דקת דומיה (noun): moment of silence

I first hear this alliterative phrase 30 days after October 7, when our school observes a moment of silence in memory of the fallen. We gather in the hallway between classes, and the students stare at the floor and shift their weight from side to side as the curtain on our joint performance slowly descends.

We are all backstage now. Gone is our sustained, exhausting effort to maintain that crucial pretense, day in and day out, of shigrah — to play to perfection our respective roles of teacher and student. In that dakat dumiyah the masks come down, the props fall away, and we are left to face the pain.

It’s a very long minute, the length of a sigh that stretches back centuries to our High Priest accepting the loss of his two sons with dignified silence.

Then the masks come back on. Intermission’s over. The next class period is about to begin.

מאיזה חומר קורצו (phrase): from what are they carved?

I get an email that my class is being canceled because of a lecture on the topic of eisek habish. There are no students around to consult with, so I dutifully plug the words into Google Translate: “the laundry affair.” Hmm… something’s just not adding up. My class is not being canceled for a lecture about spin cycles.

I do a little more research and discover that eisek habish was a covert Israeli spy operation in Egypt in 1954. (Read up on it, but know that the story was so recently declassified that there are Israelis who will still instinctively whisper when talking about it.) At one point in the lecture, the speaker shows an old newspaper article from the 50s. The headline, marveling at the fortitude of captured Israeli spies, reads: Me’eizeh chomer kurtzu? From what supernatural, invincible material are these people carved or hewn? (Kortzanim is Hebrew for cookie/dough cutters.)

Me’eizeh chomer kurtzu is a rhetorical question, to be asked with a touch of incredulity. As in: Can you believe these amazing people? Where do they come from?

Before hamatzav, I thought I worked, traveled, and shopped with ordinary people. It’s only now, under the glare of the stage lights, that I see the true caliber of this cast and crew.

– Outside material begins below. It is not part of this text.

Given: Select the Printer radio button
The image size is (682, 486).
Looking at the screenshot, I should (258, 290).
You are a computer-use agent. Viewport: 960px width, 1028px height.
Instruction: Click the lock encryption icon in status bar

What compels a stagehand to step into the role of “The Queen,” donning the royal costume and entering the king’s inner chambers at the risk of death? To proclaim that in defense of this land and this people, if I perish, I perish — but, still, I won’t be deterred? To respond to a matzav that is kashuach in every conceivable way with the attitude of, This is my cue! — who knows whether it was just for such a time that I have been cast in this role?

It can only be because these actors are made from a material that is both of this world and beyond it; that in playing the role of the hero, they have finally shed their costumes and are actually playing themselves.

Kashuach. Hamatzav. Shigrah. The words are new, but the script is very old.

My students and I await the curtain call after its final act, when the theater will reverberate, not with dakot dumiyot, but with the sounds of orah, v’simchah, v’sasson, v’yikar.